Naturalism has had a deep and spirited influence on the anthropology of religion. I will explore this influence, particularly naturalism's connection to the goal of studying religion scientifically. While naturalism has been central to anthropology's scientific aspirations, at least since Tylor and Frazer, I argue that it has not been an essential factor in what success we have had at developing a science of religion. I begin by reviewing the varied ways naturalism can influence the study of religion. Not surprisingly, its impact has been greater at the more theoretical levels. I will also consider other aspects of how the field has understood itself to be scientific, including the goals of objectivity and generalization, the emphasis on religion's function as a human institution, and the field's long-standing evolutionary orientation, from early ``laws of development'' to Guthrie's recent selectionist arguments.

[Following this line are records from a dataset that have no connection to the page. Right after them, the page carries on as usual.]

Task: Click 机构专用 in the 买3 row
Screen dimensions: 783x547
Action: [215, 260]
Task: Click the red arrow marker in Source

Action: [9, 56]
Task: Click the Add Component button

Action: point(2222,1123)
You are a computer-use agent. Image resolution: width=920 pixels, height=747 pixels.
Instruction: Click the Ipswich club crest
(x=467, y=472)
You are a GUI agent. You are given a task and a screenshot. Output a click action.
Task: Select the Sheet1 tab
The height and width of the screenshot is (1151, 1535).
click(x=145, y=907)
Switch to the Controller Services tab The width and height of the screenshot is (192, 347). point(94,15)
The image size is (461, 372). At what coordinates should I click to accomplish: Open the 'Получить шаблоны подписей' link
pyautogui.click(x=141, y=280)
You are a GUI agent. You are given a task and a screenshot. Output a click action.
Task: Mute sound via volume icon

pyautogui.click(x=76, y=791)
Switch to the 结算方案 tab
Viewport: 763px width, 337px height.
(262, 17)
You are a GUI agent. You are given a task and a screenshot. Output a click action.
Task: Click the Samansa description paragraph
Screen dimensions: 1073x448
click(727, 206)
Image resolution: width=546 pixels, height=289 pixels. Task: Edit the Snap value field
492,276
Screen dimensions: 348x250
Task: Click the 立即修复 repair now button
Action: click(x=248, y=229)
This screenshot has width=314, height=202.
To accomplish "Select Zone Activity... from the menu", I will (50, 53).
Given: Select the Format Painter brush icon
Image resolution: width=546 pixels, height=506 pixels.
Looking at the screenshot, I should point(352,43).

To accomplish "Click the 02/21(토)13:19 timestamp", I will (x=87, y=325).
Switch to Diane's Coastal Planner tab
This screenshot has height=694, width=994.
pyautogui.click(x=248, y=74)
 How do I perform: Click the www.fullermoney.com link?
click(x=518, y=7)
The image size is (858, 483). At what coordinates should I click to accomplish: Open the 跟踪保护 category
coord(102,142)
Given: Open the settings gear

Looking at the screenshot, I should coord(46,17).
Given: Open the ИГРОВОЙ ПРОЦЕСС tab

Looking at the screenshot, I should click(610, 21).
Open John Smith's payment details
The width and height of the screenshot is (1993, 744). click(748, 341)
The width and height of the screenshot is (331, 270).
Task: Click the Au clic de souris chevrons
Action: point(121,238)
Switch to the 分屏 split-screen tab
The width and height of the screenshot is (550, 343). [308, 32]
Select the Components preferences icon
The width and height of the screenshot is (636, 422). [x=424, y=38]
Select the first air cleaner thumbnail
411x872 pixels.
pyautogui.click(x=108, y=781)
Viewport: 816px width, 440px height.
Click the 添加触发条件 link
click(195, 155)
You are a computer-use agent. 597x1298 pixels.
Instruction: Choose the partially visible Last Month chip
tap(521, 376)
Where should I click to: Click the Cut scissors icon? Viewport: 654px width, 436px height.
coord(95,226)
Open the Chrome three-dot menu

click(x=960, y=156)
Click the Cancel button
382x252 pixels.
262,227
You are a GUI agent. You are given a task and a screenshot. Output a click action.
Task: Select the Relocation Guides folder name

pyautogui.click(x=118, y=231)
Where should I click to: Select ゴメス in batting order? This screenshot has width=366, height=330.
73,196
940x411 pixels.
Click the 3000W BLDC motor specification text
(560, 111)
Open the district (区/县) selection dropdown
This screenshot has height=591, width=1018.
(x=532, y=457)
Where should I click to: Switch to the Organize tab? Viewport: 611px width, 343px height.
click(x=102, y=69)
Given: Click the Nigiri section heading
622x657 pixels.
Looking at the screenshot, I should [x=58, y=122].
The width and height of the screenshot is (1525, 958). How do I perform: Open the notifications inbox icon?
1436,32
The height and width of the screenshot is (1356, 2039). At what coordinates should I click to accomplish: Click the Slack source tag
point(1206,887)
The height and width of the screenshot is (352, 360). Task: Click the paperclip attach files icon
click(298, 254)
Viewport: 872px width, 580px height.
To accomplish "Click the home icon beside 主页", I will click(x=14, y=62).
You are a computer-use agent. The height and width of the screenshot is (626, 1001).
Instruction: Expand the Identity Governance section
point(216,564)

For many questions we can meet these and other relevant criteria for science without presupposing naturalism. Thus for the most part we need not choose between Johnson's options of methodological naturalism vs. theistic realism. But not all aspects of religion can be studied this way. Of particular interest in light of Johnson's work is the question of origins. This is one area not easily explored without explicit prior commitment to either a naturalistic or a theistic viewpoint. This raises further questions. Would there be any more justification for calling our study scientific if we chose the naturalistic over the theistic presupposition? Would studying religion as a natural human response to imagined spirits be more scientific than studying religion as a response to real spirits? Polkinghorne observes that the great success of science is purchased by the modesty of its ambition. How we resolve these issues will depend somewhat on our definitions (of naturalism, of science, and of origins), but it may be that whether we begin with naturalism or with theism, any but the most limited study of the origin of religion will move us beyond these modest ambitions.
This case provides a useful counterpoint to examples from natural science. First, the study of religion in anthropology need not be scientific. Indeed, many anthropologists are, like Geertz, strongly situated in the humanities. Consequently, those who seek a science of religion do so more explicitly than, say, biologists, whose work is generally presumed to be science. In addition, the subject matter itself forces us to consider the implications of our presuppositions in ways other subjects do not. There is, for example, some irony in a naturalistic approach to the one aspect of culture specifically concerned with the supernatural. Yet theists also face interesting consequences, for whatever they say about all religion must necessarily apply to their own. Thus the nature of the subject also helps reveal the extent to which a question is or is not dependent on philosophical perspective.